Raw data START

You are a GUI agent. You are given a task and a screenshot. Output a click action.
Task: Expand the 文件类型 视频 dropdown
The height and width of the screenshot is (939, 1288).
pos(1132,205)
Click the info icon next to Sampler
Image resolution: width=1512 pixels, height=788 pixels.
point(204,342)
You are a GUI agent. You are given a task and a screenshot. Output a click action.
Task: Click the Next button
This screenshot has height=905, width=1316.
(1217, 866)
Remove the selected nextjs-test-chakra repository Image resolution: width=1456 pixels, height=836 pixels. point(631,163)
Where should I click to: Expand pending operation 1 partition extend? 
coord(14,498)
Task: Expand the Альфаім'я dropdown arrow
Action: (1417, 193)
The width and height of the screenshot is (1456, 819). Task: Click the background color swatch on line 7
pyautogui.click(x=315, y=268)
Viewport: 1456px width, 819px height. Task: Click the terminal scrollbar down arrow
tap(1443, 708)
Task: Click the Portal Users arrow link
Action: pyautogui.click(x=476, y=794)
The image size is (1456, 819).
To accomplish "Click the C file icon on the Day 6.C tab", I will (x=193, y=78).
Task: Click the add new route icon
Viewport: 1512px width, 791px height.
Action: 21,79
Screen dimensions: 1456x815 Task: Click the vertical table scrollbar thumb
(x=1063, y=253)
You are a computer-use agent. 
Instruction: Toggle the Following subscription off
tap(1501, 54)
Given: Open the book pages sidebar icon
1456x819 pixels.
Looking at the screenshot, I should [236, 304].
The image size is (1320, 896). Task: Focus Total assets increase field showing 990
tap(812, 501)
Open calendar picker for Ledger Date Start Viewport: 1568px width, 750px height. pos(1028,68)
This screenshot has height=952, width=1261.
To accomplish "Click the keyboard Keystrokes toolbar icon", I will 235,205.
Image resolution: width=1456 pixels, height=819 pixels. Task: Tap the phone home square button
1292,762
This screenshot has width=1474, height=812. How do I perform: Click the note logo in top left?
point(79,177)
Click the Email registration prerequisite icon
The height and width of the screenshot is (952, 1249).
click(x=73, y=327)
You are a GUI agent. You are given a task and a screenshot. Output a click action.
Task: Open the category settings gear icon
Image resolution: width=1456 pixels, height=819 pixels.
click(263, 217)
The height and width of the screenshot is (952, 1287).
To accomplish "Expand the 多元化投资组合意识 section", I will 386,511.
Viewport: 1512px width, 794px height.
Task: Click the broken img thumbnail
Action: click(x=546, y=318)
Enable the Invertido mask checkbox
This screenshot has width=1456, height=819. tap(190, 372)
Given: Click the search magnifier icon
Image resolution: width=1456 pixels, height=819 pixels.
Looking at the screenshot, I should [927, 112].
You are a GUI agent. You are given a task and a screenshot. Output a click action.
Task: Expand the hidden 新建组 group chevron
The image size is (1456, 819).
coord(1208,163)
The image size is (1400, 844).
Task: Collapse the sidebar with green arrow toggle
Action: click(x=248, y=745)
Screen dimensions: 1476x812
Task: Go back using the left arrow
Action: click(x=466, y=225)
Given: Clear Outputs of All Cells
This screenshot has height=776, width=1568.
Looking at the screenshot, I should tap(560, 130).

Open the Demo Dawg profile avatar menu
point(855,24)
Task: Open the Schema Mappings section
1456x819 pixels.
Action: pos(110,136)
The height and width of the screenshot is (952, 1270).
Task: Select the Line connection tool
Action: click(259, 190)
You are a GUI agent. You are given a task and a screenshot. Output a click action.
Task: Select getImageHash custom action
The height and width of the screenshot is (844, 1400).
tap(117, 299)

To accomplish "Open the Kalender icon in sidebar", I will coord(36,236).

Raw data END

Return the entries above unchanged, starting at the first line and stopping after the line with "Click the info icon next to Sampler".

You are a GUI agent. You are given a task and a screenshot. Output a click action.
Task: Expand the 文件类型 视频 dropdown
The height and width of the screenshot is (939, 1288).
pos(1132,205)
Click the info icon next to Sampler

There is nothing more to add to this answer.